Policy Gradient

less than 1 minute read

Published:

Notes from book “Reinforcement Learning - An Introduction” by Sutton and Barto

Policy Gradient

\begin{equation} V_\theta(s) \approx V^{\pi}(s) \end{equation}

\begin{equation} Q_\theta(s, a) \approx Q^{\pi}(s, a) \end{equation}

Policy based RL: policy generated from value function using $\epsilon$-greedy.

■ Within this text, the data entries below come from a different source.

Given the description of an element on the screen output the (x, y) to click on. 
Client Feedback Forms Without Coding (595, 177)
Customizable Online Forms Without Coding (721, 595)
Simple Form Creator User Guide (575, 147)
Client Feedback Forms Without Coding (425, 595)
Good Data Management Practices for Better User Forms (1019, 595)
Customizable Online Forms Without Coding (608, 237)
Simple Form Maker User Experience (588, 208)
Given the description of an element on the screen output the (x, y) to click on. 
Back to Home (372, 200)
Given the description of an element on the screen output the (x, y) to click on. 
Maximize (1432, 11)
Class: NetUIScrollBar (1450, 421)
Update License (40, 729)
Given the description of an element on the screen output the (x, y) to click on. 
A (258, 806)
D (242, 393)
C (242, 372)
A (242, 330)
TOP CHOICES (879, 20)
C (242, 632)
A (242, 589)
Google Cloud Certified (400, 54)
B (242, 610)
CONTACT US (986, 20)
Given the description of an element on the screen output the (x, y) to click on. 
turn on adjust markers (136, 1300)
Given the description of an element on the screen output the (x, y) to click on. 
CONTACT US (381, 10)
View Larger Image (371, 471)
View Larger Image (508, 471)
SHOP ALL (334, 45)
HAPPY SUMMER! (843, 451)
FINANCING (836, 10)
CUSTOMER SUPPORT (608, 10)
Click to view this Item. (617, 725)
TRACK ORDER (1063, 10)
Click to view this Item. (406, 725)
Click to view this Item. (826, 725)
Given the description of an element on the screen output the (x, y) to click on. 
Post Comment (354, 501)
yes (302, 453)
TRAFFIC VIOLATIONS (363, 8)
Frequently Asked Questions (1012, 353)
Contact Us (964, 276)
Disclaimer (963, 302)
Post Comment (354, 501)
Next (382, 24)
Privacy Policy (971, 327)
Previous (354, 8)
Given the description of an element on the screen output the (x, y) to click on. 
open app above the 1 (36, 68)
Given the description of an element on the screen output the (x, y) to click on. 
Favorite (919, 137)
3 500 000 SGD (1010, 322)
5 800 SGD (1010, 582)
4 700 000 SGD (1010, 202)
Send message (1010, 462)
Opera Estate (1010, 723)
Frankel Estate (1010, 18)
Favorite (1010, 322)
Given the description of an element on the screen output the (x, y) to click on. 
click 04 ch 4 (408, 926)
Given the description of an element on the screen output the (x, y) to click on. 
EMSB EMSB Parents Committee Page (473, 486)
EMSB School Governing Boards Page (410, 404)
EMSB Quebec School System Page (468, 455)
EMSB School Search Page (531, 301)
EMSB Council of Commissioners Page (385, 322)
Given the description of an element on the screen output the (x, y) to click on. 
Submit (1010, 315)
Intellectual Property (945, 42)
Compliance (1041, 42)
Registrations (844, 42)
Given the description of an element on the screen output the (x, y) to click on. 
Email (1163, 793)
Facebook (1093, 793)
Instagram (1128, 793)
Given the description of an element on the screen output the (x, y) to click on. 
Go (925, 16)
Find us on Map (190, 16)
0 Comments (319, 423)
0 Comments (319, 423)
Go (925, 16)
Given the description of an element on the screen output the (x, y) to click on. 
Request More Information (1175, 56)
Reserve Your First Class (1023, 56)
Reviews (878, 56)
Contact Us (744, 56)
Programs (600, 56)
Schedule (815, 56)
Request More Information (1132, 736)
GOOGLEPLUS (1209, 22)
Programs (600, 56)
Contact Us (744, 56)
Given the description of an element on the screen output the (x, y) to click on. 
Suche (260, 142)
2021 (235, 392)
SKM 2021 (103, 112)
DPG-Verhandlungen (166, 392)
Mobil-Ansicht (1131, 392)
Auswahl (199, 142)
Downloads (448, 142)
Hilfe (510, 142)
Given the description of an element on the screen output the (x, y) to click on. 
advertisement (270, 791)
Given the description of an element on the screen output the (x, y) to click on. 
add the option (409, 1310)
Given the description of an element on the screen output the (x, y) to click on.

Directly parameterize the policy:

\begin{equation} \pi_{\theta} (s, a) = P\left[ a \mid s; \theta \right] \end{equation}

The goal is to find a policy $\pi$ with the highest value function $V^{\pi}$.

Pros:

  1. better convergence
  2. high dimensional
  3. stochastic policies

Cons:

  1. convergence to local minimum
  2. inefficient and high variance

Gradient free optimization

Finite difference policy gradient

Likelihood Ratio Policies

Policy value is \begin{equation} V(\theta) &=& E_{\pi \theta} \left[ \sum_{\tau = 0}^{\tau} R(s_\tau, a_\tau); \pi_{\theta} \right]
&=& \sum_{\tau) P(\tau; \theta) R(\tau) \end{equation}

then to find the optimal policy parameter $\theta$:

\begin{equation} \arg \max_{\theta} V(\theta) = \arg \max_{\theta} \sum_{\tau} P(\tau, \theta) R(\tau) \end{equation}

\begin{equation} g_i = f(x_i) \nabla_\theta \log P(x_i \mid \theta) \end{equation}

where $f(x)$ measures how good the sample $x$ is.